• _Problem to solve_: Rewrite the listing below as a numbered list without the blank lines, and leave the pictures out.

%%

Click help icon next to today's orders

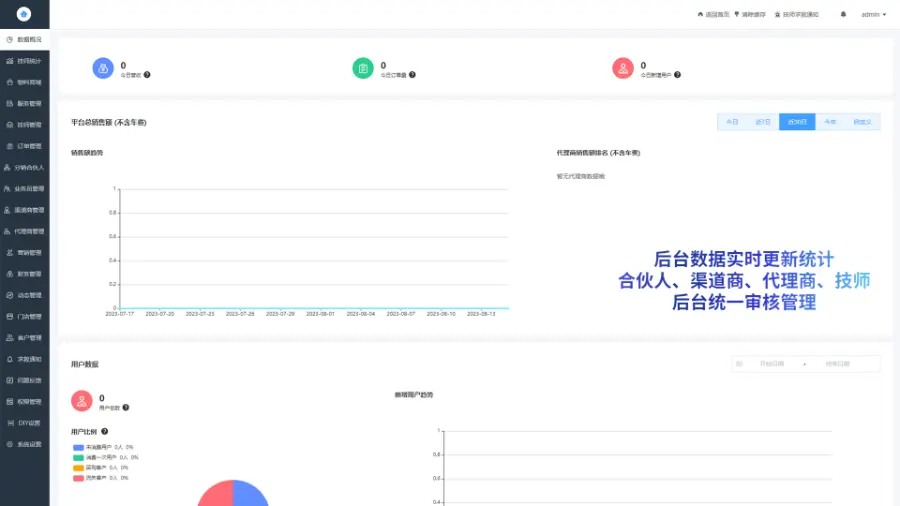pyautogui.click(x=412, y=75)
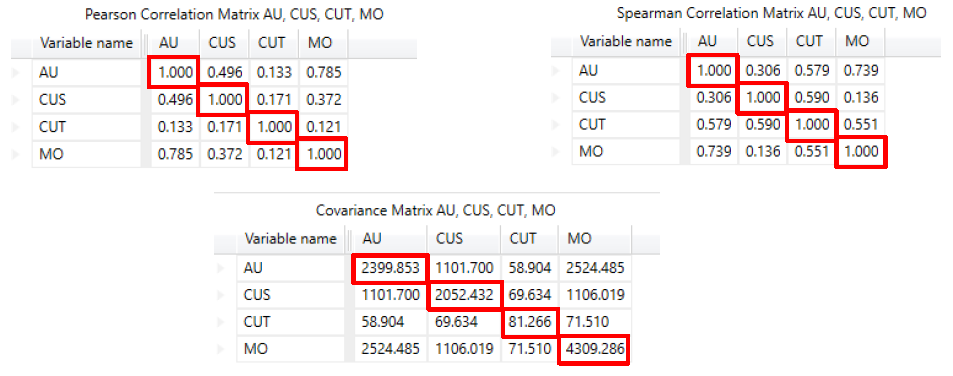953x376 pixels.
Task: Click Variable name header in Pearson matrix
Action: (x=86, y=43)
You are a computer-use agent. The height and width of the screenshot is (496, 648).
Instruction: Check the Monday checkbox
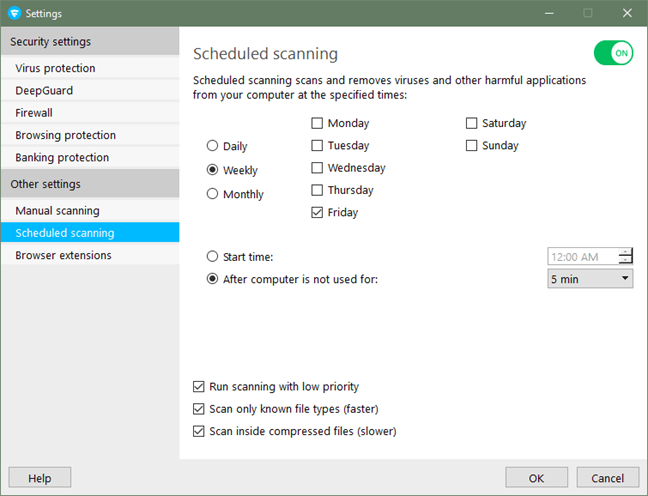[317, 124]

%%

• _Finished answer_:
1. Click help icon next to today's orders
2. pyautogui.click(x=412, y=75)
3. 953x376 pixels.
4. Task: Click Variable name header in Pearson matrix
5. Action: (x=86, y=43)
6. You are a computer-use agent. The height and width of the screenshot is (496, 648).
7. Instruction: Check the Monday checkbox
8. [317, 124]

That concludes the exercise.